Give back exactly the lines of the material below, starting with the line with "Viewport: 408px width, 726px" and going on through the line with "Click the search magnifier icon".

######

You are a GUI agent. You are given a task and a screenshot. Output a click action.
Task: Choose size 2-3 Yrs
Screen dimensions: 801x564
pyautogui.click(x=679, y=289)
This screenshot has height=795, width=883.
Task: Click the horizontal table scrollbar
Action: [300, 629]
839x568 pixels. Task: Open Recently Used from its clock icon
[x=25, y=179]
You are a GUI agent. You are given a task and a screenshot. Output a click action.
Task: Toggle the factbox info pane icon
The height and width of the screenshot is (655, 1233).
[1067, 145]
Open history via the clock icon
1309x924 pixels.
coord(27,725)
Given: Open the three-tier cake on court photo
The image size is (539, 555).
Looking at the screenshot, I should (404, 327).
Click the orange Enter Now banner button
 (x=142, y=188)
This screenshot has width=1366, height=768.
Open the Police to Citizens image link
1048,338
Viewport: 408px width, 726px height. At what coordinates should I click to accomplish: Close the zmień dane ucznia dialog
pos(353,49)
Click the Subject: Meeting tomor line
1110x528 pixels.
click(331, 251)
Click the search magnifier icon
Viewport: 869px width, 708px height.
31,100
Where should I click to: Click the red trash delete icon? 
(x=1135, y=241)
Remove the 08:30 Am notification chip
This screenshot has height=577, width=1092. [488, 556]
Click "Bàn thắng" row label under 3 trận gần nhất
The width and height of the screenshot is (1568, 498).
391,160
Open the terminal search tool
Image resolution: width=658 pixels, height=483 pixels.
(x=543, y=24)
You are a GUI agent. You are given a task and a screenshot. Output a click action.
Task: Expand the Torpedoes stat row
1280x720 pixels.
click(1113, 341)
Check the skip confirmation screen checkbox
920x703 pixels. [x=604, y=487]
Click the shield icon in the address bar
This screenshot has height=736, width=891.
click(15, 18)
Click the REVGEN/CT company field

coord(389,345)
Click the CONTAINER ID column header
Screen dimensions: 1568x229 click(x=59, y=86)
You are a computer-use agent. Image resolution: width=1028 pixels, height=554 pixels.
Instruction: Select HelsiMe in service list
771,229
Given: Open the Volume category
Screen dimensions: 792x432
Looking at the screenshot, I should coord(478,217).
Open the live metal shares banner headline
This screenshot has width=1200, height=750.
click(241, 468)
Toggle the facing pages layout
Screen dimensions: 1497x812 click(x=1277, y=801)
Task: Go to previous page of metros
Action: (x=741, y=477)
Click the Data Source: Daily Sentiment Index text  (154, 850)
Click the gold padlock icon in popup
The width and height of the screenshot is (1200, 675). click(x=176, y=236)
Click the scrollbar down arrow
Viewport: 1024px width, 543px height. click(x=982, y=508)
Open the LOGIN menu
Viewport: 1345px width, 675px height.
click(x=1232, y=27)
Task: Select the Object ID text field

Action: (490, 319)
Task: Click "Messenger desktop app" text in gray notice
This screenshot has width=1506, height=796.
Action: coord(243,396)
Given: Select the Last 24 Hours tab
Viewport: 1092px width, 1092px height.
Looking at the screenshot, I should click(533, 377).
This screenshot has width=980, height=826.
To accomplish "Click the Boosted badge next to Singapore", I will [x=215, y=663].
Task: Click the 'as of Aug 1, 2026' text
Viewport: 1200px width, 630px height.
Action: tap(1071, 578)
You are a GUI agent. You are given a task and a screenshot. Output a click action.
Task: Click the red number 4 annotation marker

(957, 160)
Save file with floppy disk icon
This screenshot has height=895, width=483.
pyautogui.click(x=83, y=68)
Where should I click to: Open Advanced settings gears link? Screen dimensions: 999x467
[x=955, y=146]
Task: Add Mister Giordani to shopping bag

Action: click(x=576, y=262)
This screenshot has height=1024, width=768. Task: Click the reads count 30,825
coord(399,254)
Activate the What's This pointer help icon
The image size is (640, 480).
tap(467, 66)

######

- TASK OUTPUT
Viewport: 408px width, 726px height. At what coordinates should I click to accomplish: Close the zmień dane ucznia dialog
pos(353,49)
Click the Subject: Meeting tomor line
1110x528 pixels.
click(331, 251)
Click the search magnifier icon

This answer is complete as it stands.